A mí se me hace que Borges no estuvo realmente aquí, cuando aquel memorable curso de Literatura Fantástica, septiembre de 1984. Deben de ser noticias infundadas, especulaciones de esta pícara ciudad, en la que abundan los fabuladores de leyendas y los fabricantes de olvido. Si no fuera por Francisco Correal, que entonces publicaba en Diario 16 (y por Braulio Ortiz, que lo ha recordado en este periódico), habría serios motivos para dudar de esa estancia. Y si vemos la exposición que estos días se dedica al escritor argentino, no llegaremos a cerciorarnos del todo. No parece sino que solo hubiese estado la primera vez, la de 1919.
Yo, sin embargo, tengo algunos elementos con que atestiguar la segunda. Veo en una fotografía a Carmen Romero, bella y discreta, por el barrio de la Macarena, cerca de Borges, que está bebiendo algo en un vaso de plástico, como una criatura mortal. Y yo mismo, observando el lance. Hasta allí nos había llevado el imprevisible Ortiz Nuevo. También me lo atestigua un ejemplar que tengo a la vista, de la admirable publicación que hizo la editorial Siruela, con el mismo título del encuentro, “Literatura Fantástica”, un año después.
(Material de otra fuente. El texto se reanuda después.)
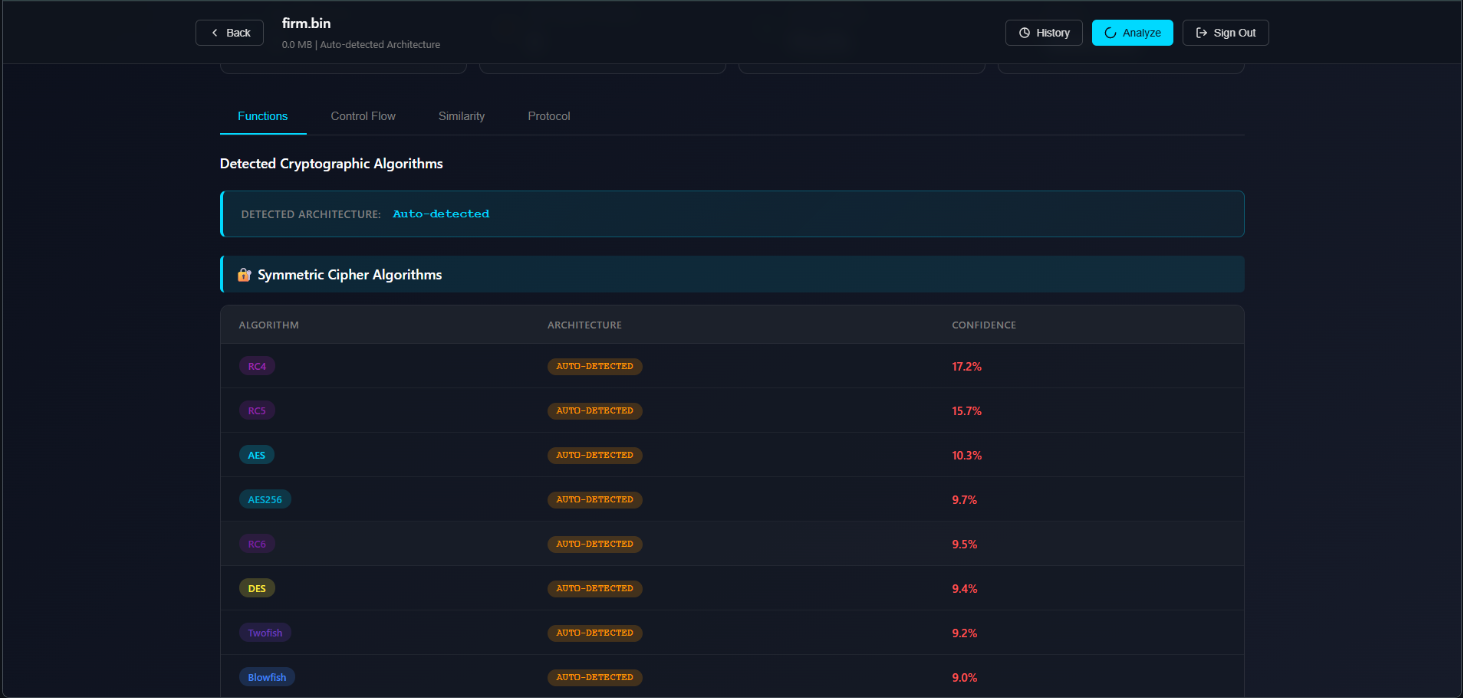This screenshot has height=698, width=1463.
Task: Select the AES algorithm badge
Action: coord(257,455)
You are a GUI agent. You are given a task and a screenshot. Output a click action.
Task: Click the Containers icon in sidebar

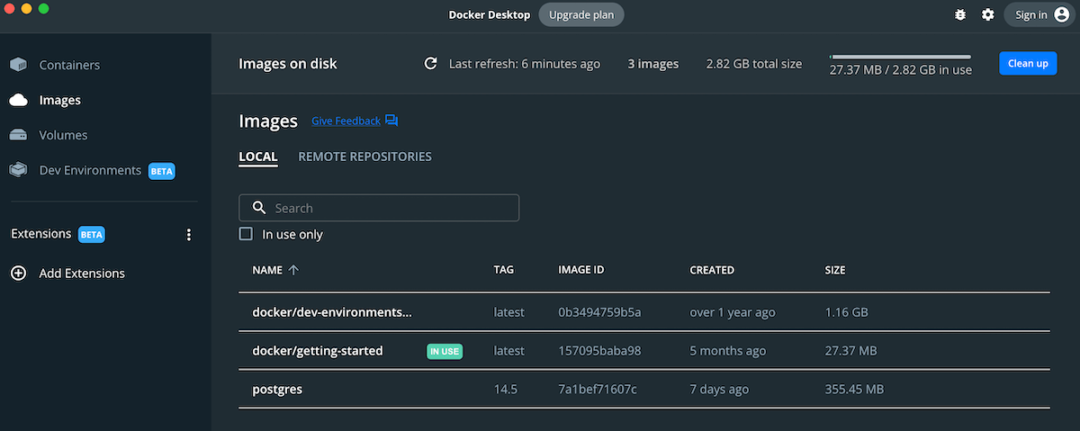(18, 65)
En ella se recogen las aportaciones de los participantes en aquel seminario, una nómina de cierta relevancia (no lo digo por mí, naturalmente): Jorge Luis Borges, Italo Calvino, Carlos García Gual, Gonzalo Torrente Ballester, Luis Alberto de Cuenca, Rafal Llopis; todos versados en materias excelentes, y este humilde cronista, que se atrevió a hablar, no sé cómo, de su pasión por los cuentos maravillosos perdidos.
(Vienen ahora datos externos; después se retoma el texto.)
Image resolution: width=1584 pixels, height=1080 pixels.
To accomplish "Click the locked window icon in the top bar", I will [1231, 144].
Del coloquio que siguió a la intervención del argentino, sutil y sarcástica, como de costumbre, recuerdo la pregunta que le hizo el intrépido cura Javierre: “Señor Borges, yo soy cristiano; ¿qué piensa usted de la existencia de Dios?” A lo que el interpelado contestó, sin inmutarse: “Si usted necesita misterios complementarios, no tengo nada que objetar”.
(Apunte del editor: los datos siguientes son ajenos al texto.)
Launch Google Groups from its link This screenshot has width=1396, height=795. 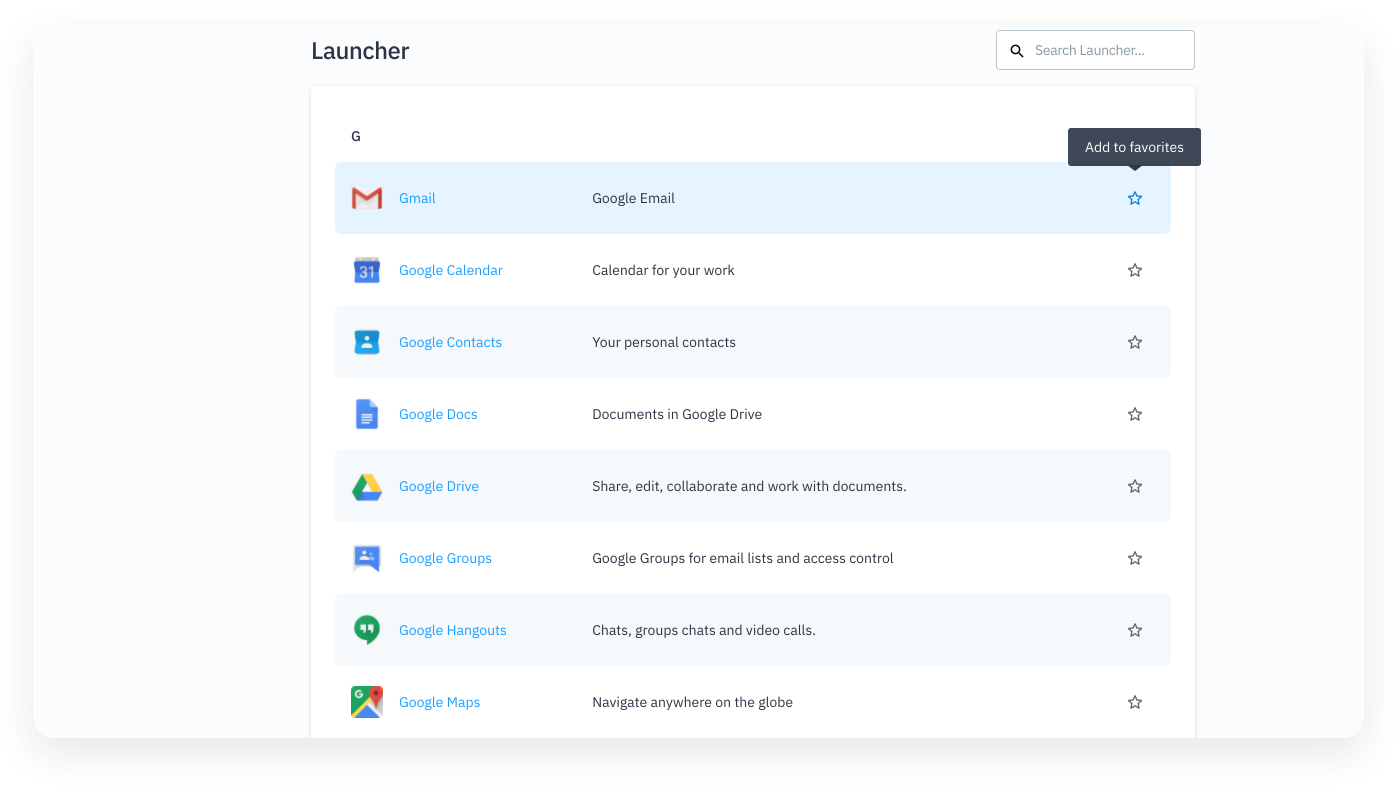(445, 558)
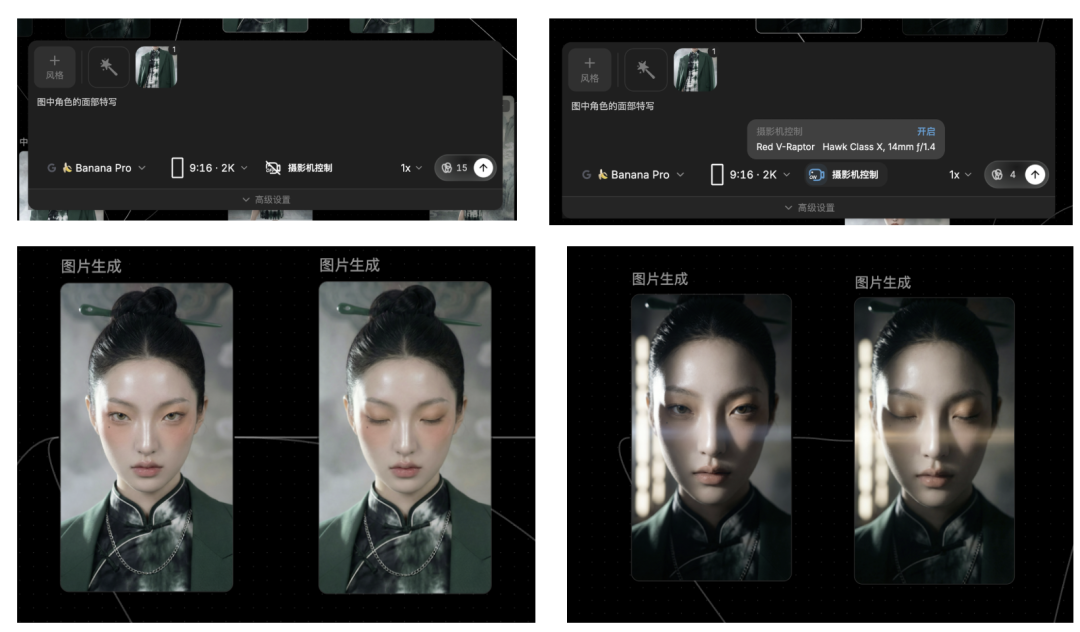Toggle the blue 开启 switch in the camera tooltip

[x=925, y=132]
La primera vez que le escuché referirse a Cansinos Assens como su maestro fue veinte años antes, en Madrid. Una charla casi clandestina, con motivo de una fugaz visita que el discípulo realizó al sabio sevillano, ya muy enfermo. De ella me alertó, subrepticiamente, Julio Manuel de la Rosa, pues no era muy seguro que el caso tuviera los permisos del régimen. Allí escuché al porteño citar aquella queja sublime de Cansinos: “¡Señor, que no haya tanta belleza!” (Dicho en argentino es aún más escalofriante. Prueben a hacerlo).
Por esa época mía madrileña, otro amigo me pasó una antología de la poesía de Borges, advirtiéndome: “Es mejor poeta que prosista”. No lo creí. Pero luego de leerlo, con reposo, empecé a dudar, y a retener versos inmortales, como “La causa verdadera / es la sospecha general y borrosa / del enigma del Tiempo”. No he conseguido resolver la ecuación. (Son pocos escritores en castellano los que ofrecen tan tremenda disyuntiva. Tal vez Quevedo, Bécquer, Caballero Bonald…) Pero de lo que no tengo duda es de que Borges estuvo aquí, por segunda vez, en 1984.
No me quejo de nadie, pero sí de algo. Del inmisericorde paso del Tiempo.